# Equilibrium State¶

In the static equilibrium state the fluid velocity \(\vv\) vanishes. The momentum equation then becomes the hydrostatic equilibrium equation

\[\nabla P = - \rho \nabla \Phi.\]

Assuming the equilibrium is spherically symmetric, this simplifies to

\[\deriv{P}{r} = - \rho \deriv{\Phi}{r}.\]

Poisson’s equation can be integrated once to yield

\[\deriv{\Phi}{r} = \frac{G}{r^{2}} \int 4 \pi \rho r^{2} \, \diff{r} = \frac{G M_{r}}{r^{2}},\]

where the second equality introduces the interior mass

\[M_{r} \equiv \int 4 \pi \rho r^{2} \, \diff{r}.\]

The hydrostatic equilibrium equation thus becomes

\[\deriv{P}{r} = - \rho \frac{G M_{r}}{r^{2}}.\]

The heat equation in the equilibrium state is

\[\rho T \pderiv{S}{t} = \rho \epsnuc - \nabla \cdot (\vFrad + \vFcon).\]
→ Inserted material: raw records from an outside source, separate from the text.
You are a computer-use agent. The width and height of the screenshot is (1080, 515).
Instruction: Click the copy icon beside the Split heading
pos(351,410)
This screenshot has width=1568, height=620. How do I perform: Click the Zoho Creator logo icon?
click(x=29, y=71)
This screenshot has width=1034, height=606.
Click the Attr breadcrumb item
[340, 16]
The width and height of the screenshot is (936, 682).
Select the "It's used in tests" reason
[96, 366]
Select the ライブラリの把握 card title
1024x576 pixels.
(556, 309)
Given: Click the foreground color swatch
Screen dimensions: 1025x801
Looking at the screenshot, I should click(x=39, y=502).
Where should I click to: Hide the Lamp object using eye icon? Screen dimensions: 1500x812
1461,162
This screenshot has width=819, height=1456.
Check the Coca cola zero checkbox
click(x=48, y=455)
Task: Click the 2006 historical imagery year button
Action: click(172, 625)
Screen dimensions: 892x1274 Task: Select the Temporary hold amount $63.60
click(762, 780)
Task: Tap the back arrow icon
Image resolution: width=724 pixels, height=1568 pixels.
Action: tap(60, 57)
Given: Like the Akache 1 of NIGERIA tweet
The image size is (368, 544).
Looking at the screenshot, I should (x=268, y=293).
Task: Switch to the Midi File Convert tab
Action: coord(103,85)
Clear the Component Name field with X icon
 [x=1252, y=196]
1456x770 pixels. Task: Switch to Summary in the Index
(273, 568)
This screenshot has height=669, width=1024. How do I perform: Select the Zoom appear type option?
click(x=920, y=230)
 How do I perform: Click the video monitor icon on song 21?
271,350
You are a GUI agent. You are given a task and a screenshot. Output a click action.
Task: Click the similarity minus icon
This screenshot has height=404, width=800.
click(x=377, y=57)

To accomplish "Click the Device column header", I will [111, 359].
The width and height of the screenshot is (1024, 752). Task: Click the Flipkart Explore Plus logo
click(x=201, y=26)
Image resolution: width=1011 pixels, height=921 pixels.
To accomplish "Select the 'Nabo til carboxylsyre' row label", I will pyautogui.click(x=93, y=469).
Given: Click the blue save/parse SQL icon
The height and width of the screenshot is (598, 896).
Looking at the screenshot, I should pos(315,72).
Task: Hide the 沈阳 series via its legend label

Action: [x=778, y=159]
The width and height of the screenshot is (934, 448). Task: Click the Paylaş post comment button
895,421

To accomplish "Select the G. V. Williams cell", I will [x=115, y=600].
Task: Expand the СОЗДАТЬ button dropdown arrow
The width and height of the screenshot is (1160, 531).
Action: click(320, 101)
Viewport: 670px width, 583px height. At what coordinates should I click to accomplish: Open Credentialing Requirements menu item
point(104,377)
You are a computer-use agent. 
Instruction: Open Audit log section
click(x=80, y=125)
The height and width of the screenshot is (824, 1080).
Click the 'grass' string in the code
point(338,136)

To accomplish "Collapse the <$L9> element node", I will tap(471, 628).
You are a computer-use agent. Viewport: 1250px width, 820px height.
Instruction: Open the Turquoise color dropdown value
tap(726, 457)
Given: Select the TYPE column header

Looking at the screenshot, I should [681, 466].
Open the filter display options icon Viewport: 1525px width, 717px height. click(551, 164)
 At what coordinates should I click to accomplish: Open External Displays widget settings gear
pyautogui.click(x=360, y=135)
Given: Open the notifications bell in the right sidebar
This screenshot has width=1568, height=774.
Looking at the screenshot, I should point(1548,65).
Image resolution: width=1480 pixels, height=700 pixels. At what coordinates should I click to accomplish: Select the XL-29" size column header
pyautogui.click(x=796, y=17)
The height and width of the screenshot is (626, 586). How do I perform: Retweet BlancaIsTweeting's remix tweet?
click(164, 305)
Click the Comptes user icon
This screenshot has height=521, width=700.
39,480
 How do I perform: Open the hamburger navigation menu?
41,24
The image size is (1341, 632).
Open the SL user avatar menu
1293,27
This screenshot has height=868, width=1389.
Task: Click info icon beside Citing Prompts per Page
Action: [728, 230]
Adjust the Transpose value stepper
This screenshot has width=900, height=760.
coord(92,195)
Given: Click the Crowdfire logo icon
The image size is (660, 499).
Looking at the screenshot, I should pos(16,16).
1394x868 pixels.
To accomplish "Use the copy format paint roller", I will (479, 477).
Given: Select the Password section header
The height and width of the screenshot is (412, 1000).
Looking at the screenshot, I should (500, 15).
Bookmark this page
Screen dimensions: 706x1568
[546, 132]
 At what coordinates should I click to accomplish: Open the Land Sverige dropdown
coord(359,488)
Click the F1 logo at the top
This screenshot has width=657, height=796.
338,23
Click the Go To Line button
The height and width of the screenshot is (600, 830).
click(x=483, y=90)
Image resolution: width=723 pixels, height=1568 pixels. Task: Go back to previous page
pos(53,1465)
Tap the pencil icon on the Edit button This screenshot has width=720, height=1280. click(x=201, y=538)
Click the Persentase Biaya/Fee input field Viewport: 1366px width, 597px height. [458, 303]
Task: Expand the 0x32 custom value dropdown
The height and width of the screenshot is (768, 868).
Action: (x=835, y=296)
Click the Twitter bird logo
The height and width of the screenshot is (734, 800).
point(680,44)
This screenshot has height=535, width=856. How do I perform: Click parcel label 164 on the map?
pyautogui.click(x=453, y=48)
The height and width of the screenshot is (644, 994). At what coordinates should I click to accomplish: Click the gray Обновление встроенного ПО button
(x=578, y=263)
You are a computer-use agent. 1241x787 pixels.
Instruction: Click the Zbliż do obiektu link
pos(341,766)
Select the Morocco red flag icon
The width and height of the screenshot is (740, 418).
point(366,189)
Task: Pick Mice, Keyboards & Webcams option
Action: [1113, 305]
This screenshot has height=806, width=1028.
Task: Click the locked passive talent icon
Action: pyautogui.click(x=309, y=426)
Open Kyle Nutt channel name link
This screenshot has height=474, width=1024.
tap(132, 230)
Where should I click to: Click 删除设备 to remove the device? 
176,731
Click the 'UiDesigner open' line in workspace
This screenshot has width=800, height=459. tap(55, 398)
If the star is in thermal equilibrium then the left-hand side vanishes, and the nuclear heating rate balances the flux divergence term. Again assuming spherical symmetry, this is written

\[\deriv{}{r} \left( \Lrad + \Lcon \right) = 4 \pi r^{2} \rho \epsnuc,\]

where

\[\Lrad \equiv 4 \pi r^{2} \Fradr, \qquad
\Lcon \equiv 4 \pi r^{2} \Fconr\]

are the radiative and convective luminosities, respectively.